— START OF Data listing —
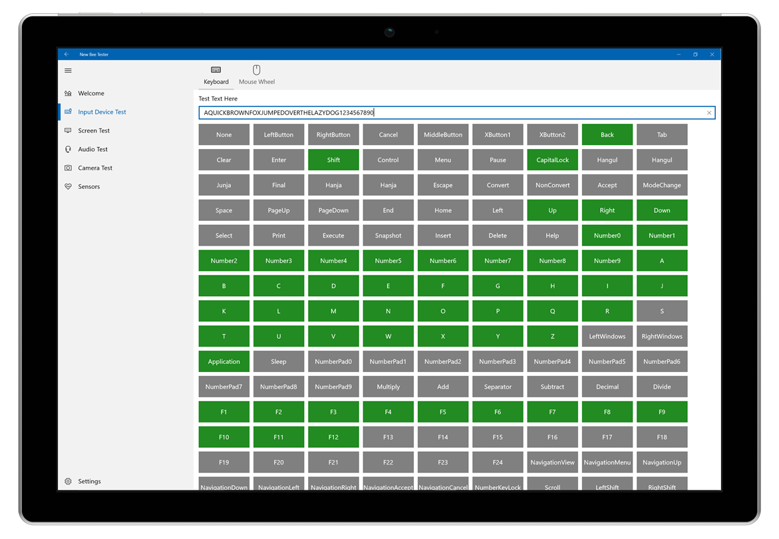Open Settings gear icon

[68, 481]
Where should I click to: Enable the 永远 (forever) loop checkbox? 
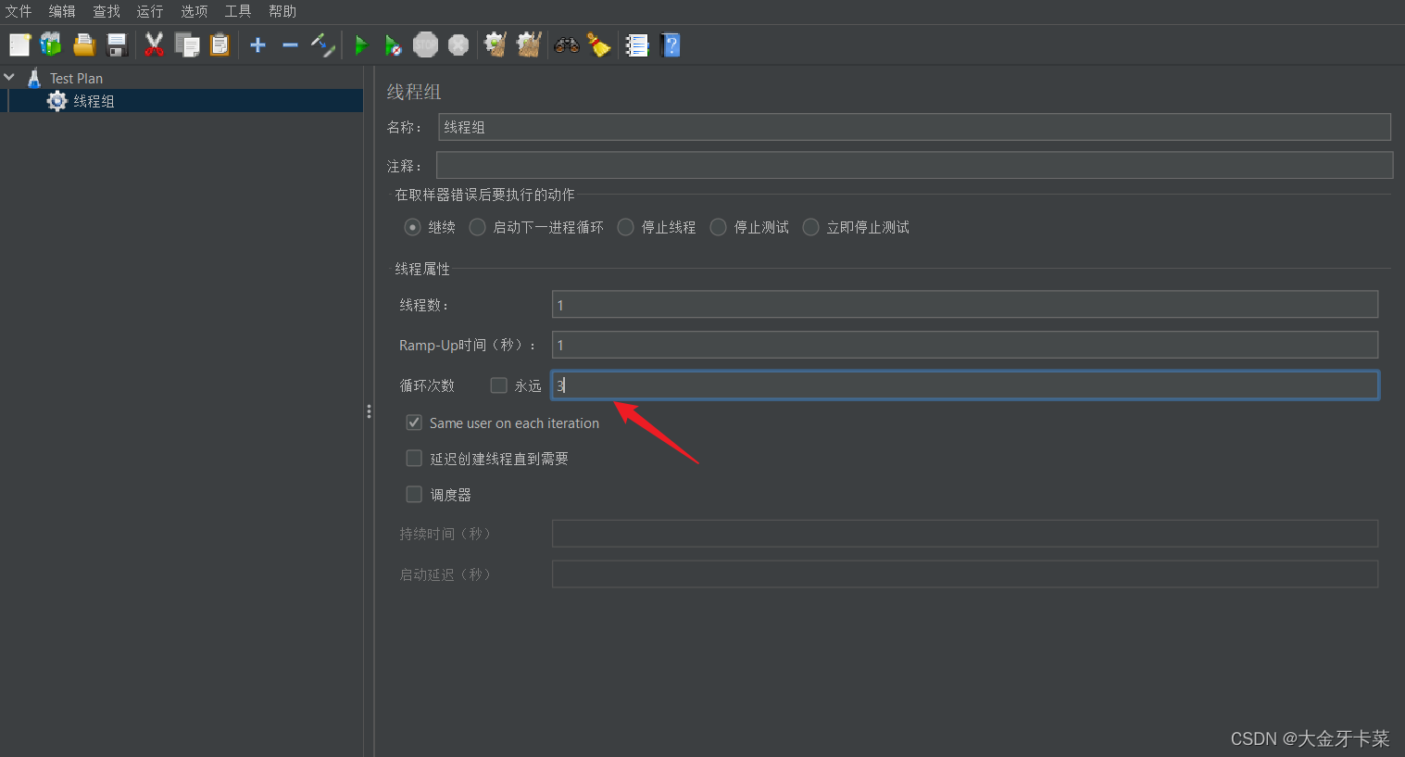(498, 385)
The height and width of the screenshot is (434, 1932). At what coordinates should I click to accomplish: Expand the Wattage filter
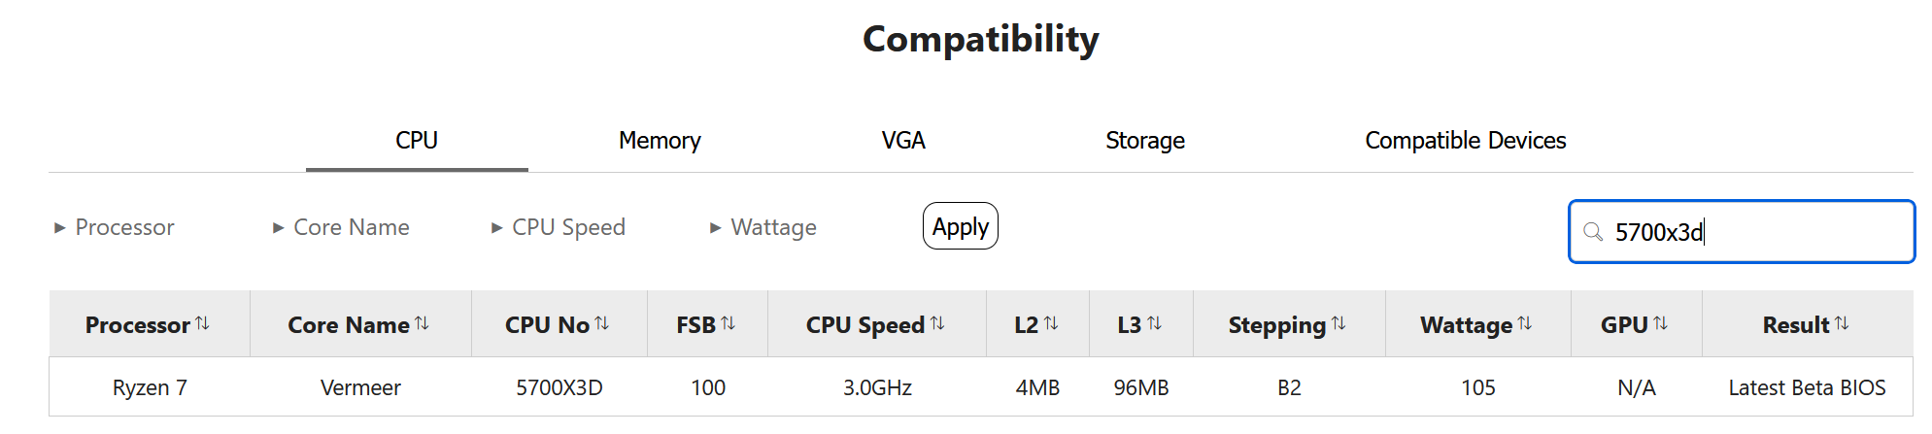(x=763, y=227)
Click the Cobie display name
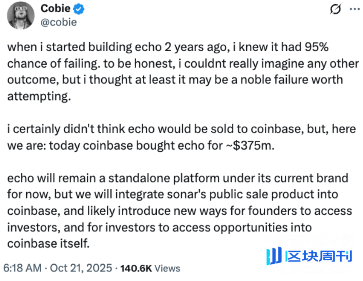 pos(55,8)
— END OF Data listing —
▸ Job: From the rows above, select each line containing the word "should" and copy it.

▸ Output of the exercise:
Where should I click to: Enable the 永远 (forever) loop checkbox? 
The height and width of the screenshot is (434, 1932). At what coordinates should I click to accomplish: Expand the Wattage filter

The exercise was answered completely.